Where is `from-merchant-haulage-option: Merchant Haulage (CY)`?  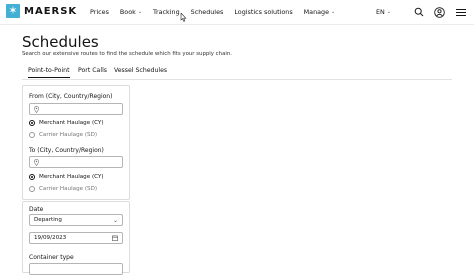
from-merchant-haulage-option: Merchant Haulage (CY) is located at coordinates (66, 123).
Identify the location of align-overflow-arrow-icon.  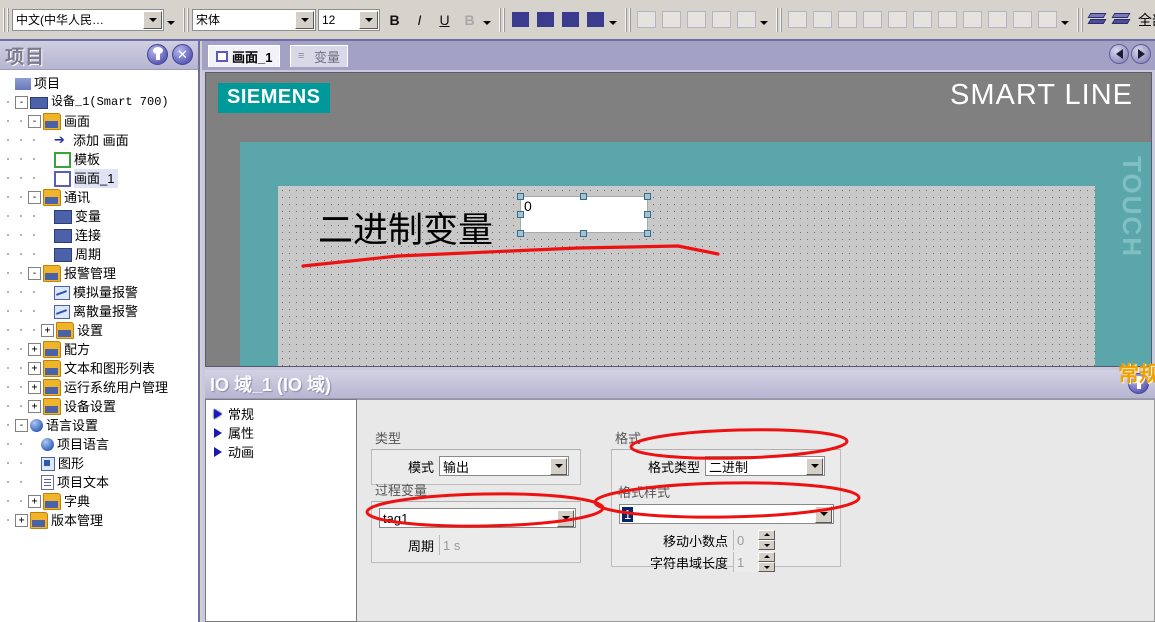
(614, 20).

---

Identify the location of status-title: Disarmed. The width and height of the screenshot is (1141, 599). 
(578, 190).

* * *

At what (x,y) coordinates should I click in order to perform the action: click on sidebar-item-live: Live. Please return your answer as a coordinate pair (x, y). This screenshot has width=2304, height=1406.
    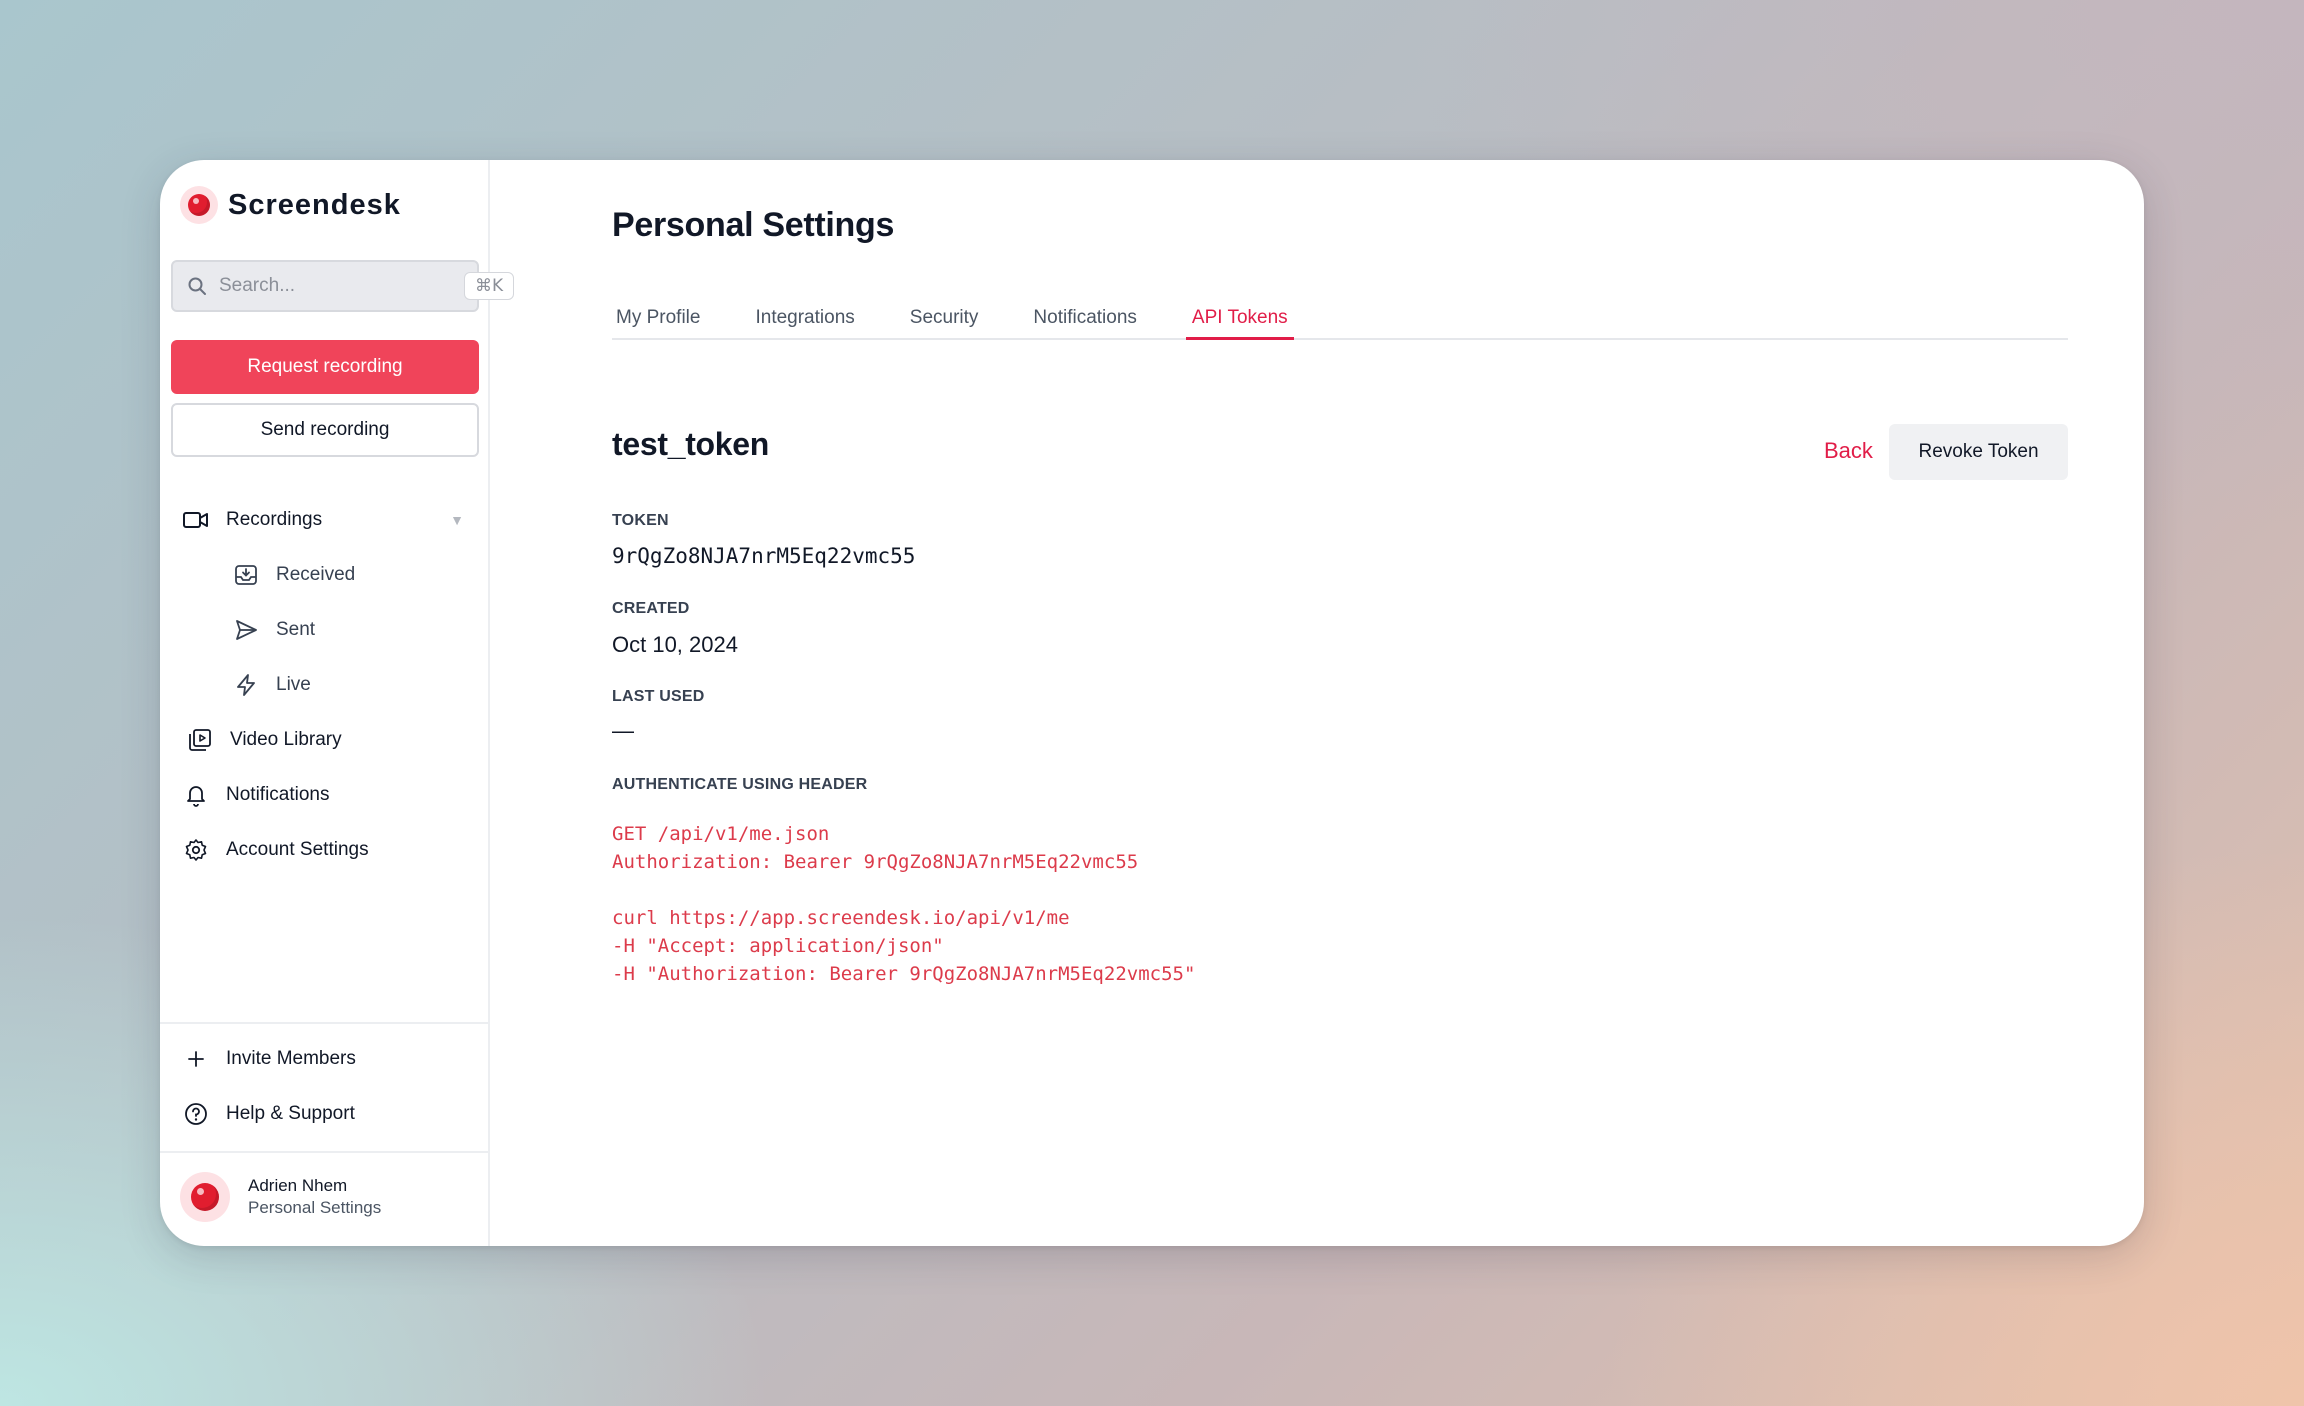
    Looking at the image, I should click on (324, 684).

= PROBLEM =
List each line of the data above that contains the string "screenshot". Case counts.

= EXERCISE ANSWER =
Identify the location of status-title: Disarmed. The width and height of the screenshot is (1141, 599). 
At what (x,y) coordinates should I click in order to perform the action: click on sidebar-item-live: Live. Please return your answer as a coordinate pair (x, y). This screenshot has width=2304, height=1406.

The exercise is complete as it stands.